Raising 4 million euros in 7 days: How these German AI founders did it

Raising money in Germany for an AI startup ? Very difficult. Raising several million in a week in Silicon Valley ? Easy. That's what Kevin Wu, co-founder and CEO of Leaping AI, says.
Leaping AI is a company that develops voice AI agents for call centers, customer service, and other applications. Wu founded the company in Germany in 2023 together with Arkadiy Telegin, who is also co-founder and CTO of Leaping AI. Earlier this year, the company closed a funding round following its participation in Y Combinator.
Leaping AI raised $4.7 million (approximately €4 million) in seed funding led by Nexus Venture Partners. Other investors included Y Combinator co-founder Paul Graham and Shopify COO Kaz Nejatian, as well as Ritual Capital, Pioneer Fund, Orange Collective, and the founders of the voice AI platform Cartesia.

# [RECORDED INFORMATION]
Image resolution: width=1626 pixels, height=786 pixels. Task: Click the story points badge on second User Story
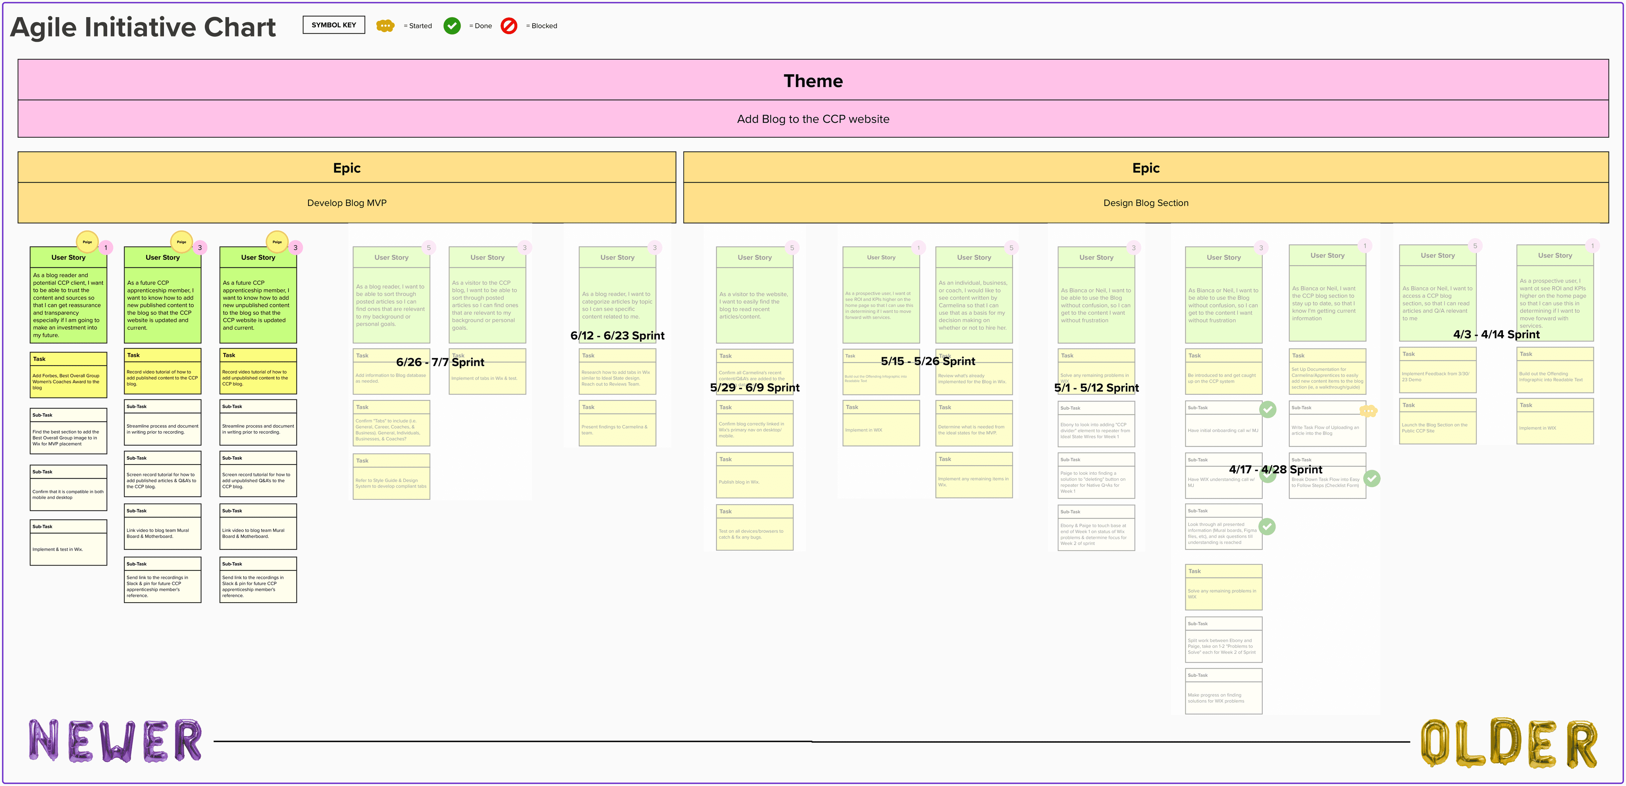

# [OBJECTIVES]
1 - Quote the stretch of the Leaping AI article from "Leaping AI is" through "AI platform Cartesia.".
2 - In the Leaping AI article, which firm led the company's seed funding?

# [ANSWERS PER TASK]
1 -
Leaping AI is a company that develops voice AI agents for call centers, customer service, and other applications. Wu founded the company in Germany in 2023 together with Arkadiy Telegin, who is also co-founder and CTO of Leaping AI. Earlier this year, the company closed a funding round following its participation in Y Combinator.
Leaping AI raised $4.7 million (approximately €4 million) in seed funding led by Nexus Venture Partners. Other investors included Y Combinator co-founder Paul Graham and Shopify COO Kaz Nejatian, as well as Ritual Capital, Pioneer Fund, Orange Collective, and the founders of the voice AI platform Cartesia.

2 - Nexus Venture Partners